U.S. Gets More Asian Air Pollution Than Thought
July 20, 2005Air pollution blows across the Pacific Ocean from Asia to North America far more regularly than was previously thought, says a new UC Davis study. The findings are likely to affect attempts to clear hazy skies over much of the U.S. and to understand how growing Asian air pollution will influence global climate change.
"Occasional, large-scale Asian dust storms had led us to believe that this pollution traveled east in infrequent, discrete events," said UC Davis atmospheric scientist Steve Cliff. "As it turns out, Asian pollution, particularly in the Sierra-Cascade range and elsewhere in the American West, is the rule, not the exception."
That may make it hard to meet air-quality goals set by the federal Clean Air Act, Cliff said. "Assuming Asia continues to develop as predicted, with commensurate energy needs from combustion, we will continue to increase our 'background' haze in the U.S," he said.
It also may change the prevailing notions of long-range aerosol transport, which are used by scientists trying to predict climate change using computer models, he said.
The lead author on the new study is Tony VanCuren, an atmospheric scientist at UC Davis and the California Air Resources Board. The co-authors are Cliff; Michael Jimenez-Cruz, a former UC Davis student and now a researcher at the Advanced Light Source at Lawrence Berkeley National Laboratory; and Kevin Perry, a former UC Davis postdoctoral scholar, who is now an assistant professor of meteorology at the University of Utah.
The study appeared in a recent issue of the Journal of Geophysical Research. It was based on air samples collected and analyzed during the 2002 Intercontinental Transport and Chemical Transformation experiment (ITCT 2K2), sponsored by the U.S. National Oceanic and Atmospheric Administration (NOAA).

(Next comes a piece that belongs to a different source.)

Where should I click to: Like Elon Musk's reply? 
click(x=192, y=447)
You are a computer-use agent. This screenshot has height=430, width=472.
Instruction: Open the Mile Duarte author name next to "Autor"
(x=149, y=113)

That experiment used innovative air-sampling machines developed by UC Davis' DELTA research group (for Detection and Evaluation of Long-Range Transport of Aerosols). The new samplers allow researchers to collect airborne particles continuously and to analyze them in short time steps and over multiple size ranges. That made it possible to do the new analysis, which resolves relationships between pollutants and weather in much greater detail.